Angelina the Midwife

I just discovered the most amazing videos over on You Tube about a traditional midwife working in Mexico. I’m sure many of you have probably seen them already, but I was just blown away!! It’s amazing to watch the way she uses her hands to massage, assess, palpate…turn a breech baby. A midwife’s greatest tool is her hands. I wonder how many of the women I see in the clinic come from traditional midwifery practices like this. American midwifery must seem very different to them. At it’s heart, I think the respect and tenderness and kindness to pregnant women remains the same, but we could learn so much from traditional practices like this. It makes me want to quit my job, fly down to Mexico and study with her for a year. In any case, enjoy!

This video was embedded using the YouTuber plugin by Roy Tanck. Adobe Flash Player is required to view the video.

This video was embedded using the YouTuber plugin by Roy Tanck. Adobe Flash Player is required to view the video.

This video was embedded using the YouTuber plugin by Roy Tanck. Adobe Flash Player is required to view the video.

This entry was posted in Birth Education, Homebirth, Labor and Birth, Midwifery, Myth, Folklore and Ritual.
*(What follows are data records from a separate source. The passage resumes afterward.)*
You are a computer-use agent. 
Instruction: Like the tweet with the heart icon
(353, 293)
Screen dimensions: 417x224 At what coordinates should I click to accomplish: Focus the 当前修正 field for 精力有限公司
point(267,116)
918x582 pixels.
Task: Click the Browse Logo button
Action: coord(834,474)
Bookmark the permalink. Trackbacks are closed, but you can post a comment.


  1. Posted December 11, 2007 at 11:42 am | Permalink

    It’s funny you should say that. That midwife who I wrote about in that post is moving to Mexico this month to work with traditional midwives in Chiapas, Mexico.
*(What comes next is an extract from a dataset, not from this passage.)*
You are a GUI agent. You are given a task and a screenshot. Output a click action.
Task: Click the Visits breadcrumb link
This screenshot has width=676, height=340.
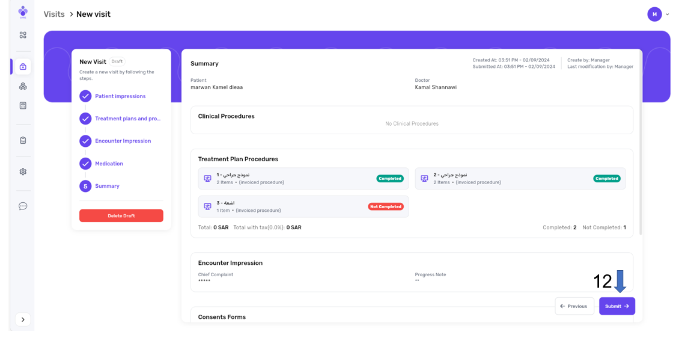(x=54, y=14)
  2. Posted December 11, 2007 at 2:05 pm | Permalink

    What wonderful videos–I hadn’t seen them before, thanks for sharing! The atmosphere isn’t so different from home birth here in the US, but she has so much knowledge you can feel the effect of generations of experience behind her–we are largely broken off from that tradition here.

  3. Tracey
    Posted December 13, 2007 at 8:20 am | Permalink

    that was really special to watch and totally uplifting.
    I am a Doula from the Uk but now live in Cancun where there is an alarming 80% c section rate. Watching this restored my faith and encouraged me to keep trying. It also makes me want to run to Chiapas as soon as possible.
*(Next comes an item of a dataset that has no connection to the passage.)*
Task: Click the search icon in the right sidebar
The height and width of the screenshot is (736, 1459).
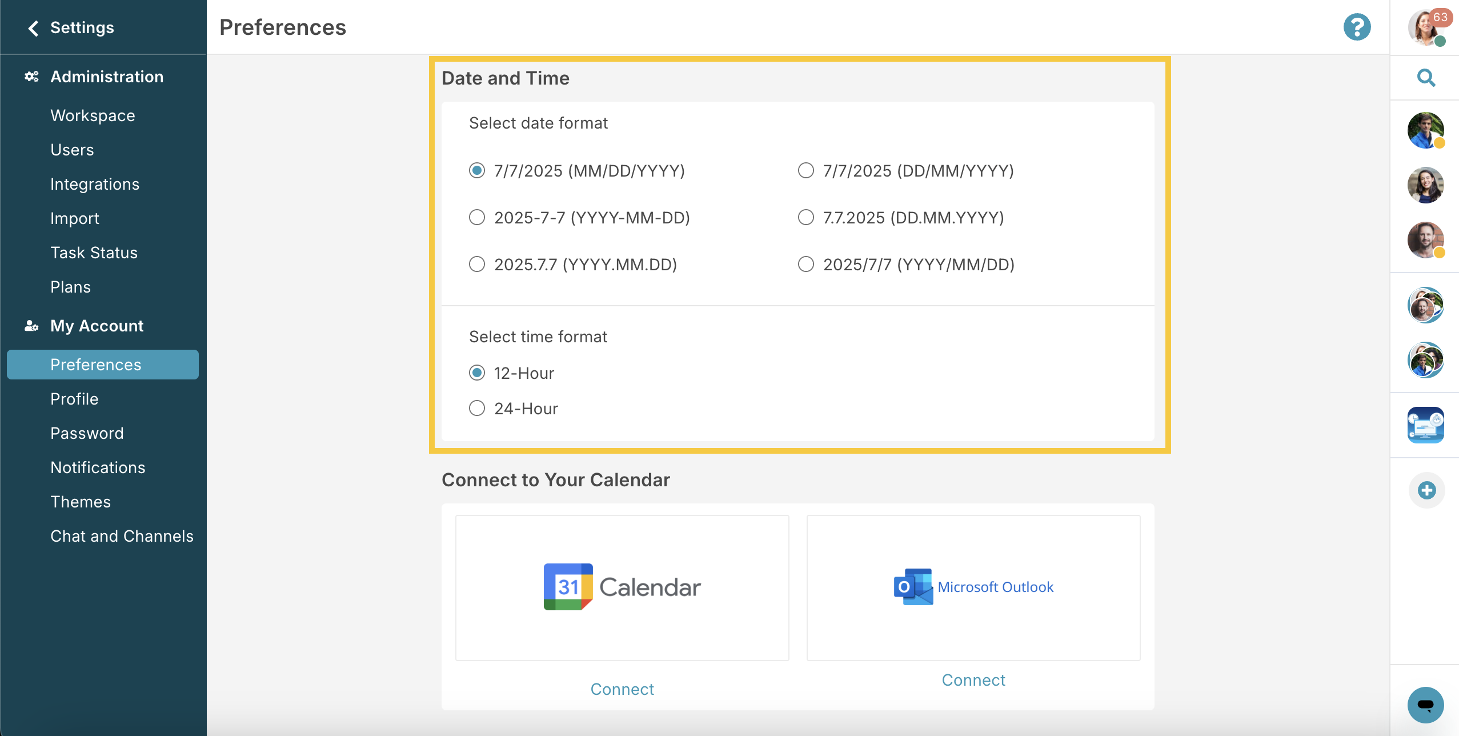Action: (x=1426, y=78)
  4. Posted December 13, 2007 at 7:21 pm | Permalink

    These are beautiful. I felt so privileged to get to see these. Mental notes all over the place for the next birth. I have a clearer picture of the one I am seeking.

    But I also felt deprived as I watched the way the midwife touched and loved these wimmin’s bodies. I think that wimmin who are doulas or who are very present in birthing communities can access that sort of care through friends who are practitioners. But for the rest of us who don’t really “fit”, I think the care we receive, even from midwives who we can encourage to care about us over the nine months, is less of this kind. There’s a barrier. I know I worked really hard to climb over it with my last pregnancy. I was also really struck BAM by the imposed artificial split between midwifery care and doula work caused by the insurgence of the medical establishment. I intuitively understood that midwives had done more, had been more. But when you become a professional, a “professional” finds a niche, becomes part of a union, has people who supervise and watch to make sure they don’t do work that’s “beneath” their new class. What’s left over is passed on to those who aren’t accredited, who aren’t legally able to do the work of a “professional”. Hence the artificial split that cuts many midwives off from the kind of feeling, healing work this woman is seen doing here. And yes, I do understand that there have always been wimmin whose job it was to take care of the post partum mother. But for wimmin who couldn’t afford this kind of service, who were expected to rise from the labour bed and get back to work, the midwife was probably the primary source of loving care followed by wimmin in the family who took care of the new mother post partum, not a stranger who came in primarily to mother the mother. There would have been mothers and aunties and sisters and all that. The more evolved we supposedly become, the more artificial compartments we seem to spawn cutting us off one from the other and turning wimmin’s work done with pride and confidence like this partera’s work, into a shell of its former self. sigh…

  5. karotte
    Posted December 25, 2007 at 5:57 pm | Permalink

    Oooh, Angelina!

    I had the great fortune to spend two days with her this summer, and her clinic is a truly amazing, open and warm place to be. I witnessed my first out-of-hospital birth there with her, and it was simply wonderful. I will never forget it.

    I had no idea she was on YouTube. Thanks for this.

  6. SNM
    Posted February 26, 2008 at 7:27 pm | Permalink

    These videos revived my spirit! Thank you for sharing them.

  7. iremarikan
    Posted April 8, 2009 at 2:59 am | Permalink

    this is great inspiration! I watched it with tears flowing. I would like to go and get at least a treatment from her. I had myself a c-section in the pushing phase, 2 yrs ago and now I want to have another child again. So trying to gather faith and inspiration before getting pregnant.